Metrobank profit hits record P23.6 billion in H1
MANILA, Philippines — The net income of Ty-led Metropolitan Bank & Trust Co. (Metrobank) jumped by 12.9 percent to P23.6 billion in the first semester from P20.9 billion in the same period last year, marking its highest first half result ever.
The country’s second largest private lender in terms of assets attributed the strong performance to robust asset expansion, stable margins, well-managed cost growth and healthy asset quality.
Return on equity increased to 13.3 percent as of end-June from 12.9 percent a year earlier while return on average assets rose to 1.48 percent from 1.46 percent.
“Our strong capital position and robust asset profile continued to support our expanding core businesses despite market challenges. Prospects of easing inflation, driven by government efforts could further spur consumer demand,” Metrobank president Fabian Dee said.
“We are firmly on track to meet our medium-term growth aspirations as we support various public and private sector initiatives that continue to drive economic growth,” he added.
Metrobank’s net interest income rose by 14.6 percent to P58 billion from January to June compared to the P50.6 billion in the same period last year. Net interest margins edged higher to four percent from 3.9 percent previously.
Other income, on the other hand, fell by 19.4 percent to P12 billion from P14.9 billion as the bank recorded trading losses of P370 million, a reversal of the P3 billion gains a year ago.
Operating expenses increased by 8.1 percent to P36.4 billion as the bank continues to beef up its capabilities to provide better services to its clients, resulting in a 52.3 percent cost-to-income ratio as of end-June.
The bank also booked a 14.9-percent increase in total loans, fueled by a 15.2-percent growth in commercial loans and 13.7-percent expansion in consumer loans. Net credit card receivables surged by 21.4 percent, while auto loans grew by 16.6 percent.

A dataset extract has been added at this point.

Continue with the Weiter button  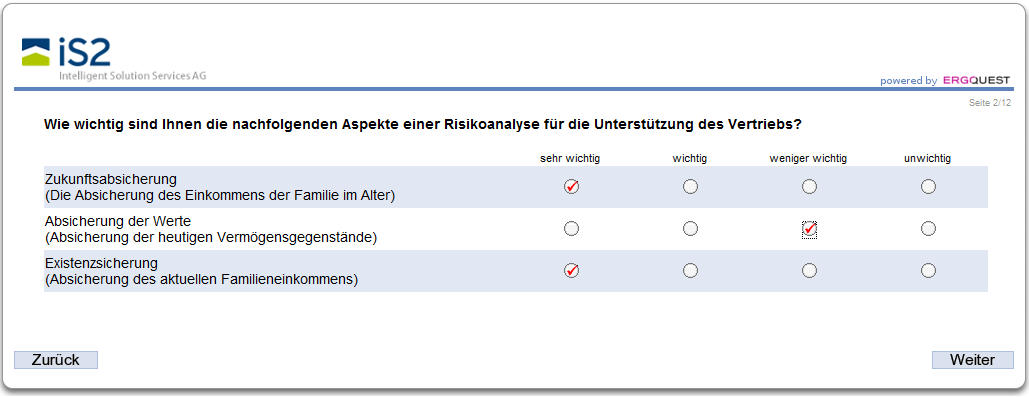(x=973, y=360)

Metrobank’s non-performing loan (NPL) ratio improved to 1.66 percent in the first semester from a year-ago level of 1.84 percent. As a result, the allocation for credit and impairment losses plunged by 77.2 percent to P1.03 billion in the first half from P4.51 billion.
However, the lender still kept its NPL cover high at 162.7 percent to provide a substantial buffer against any emerging risks.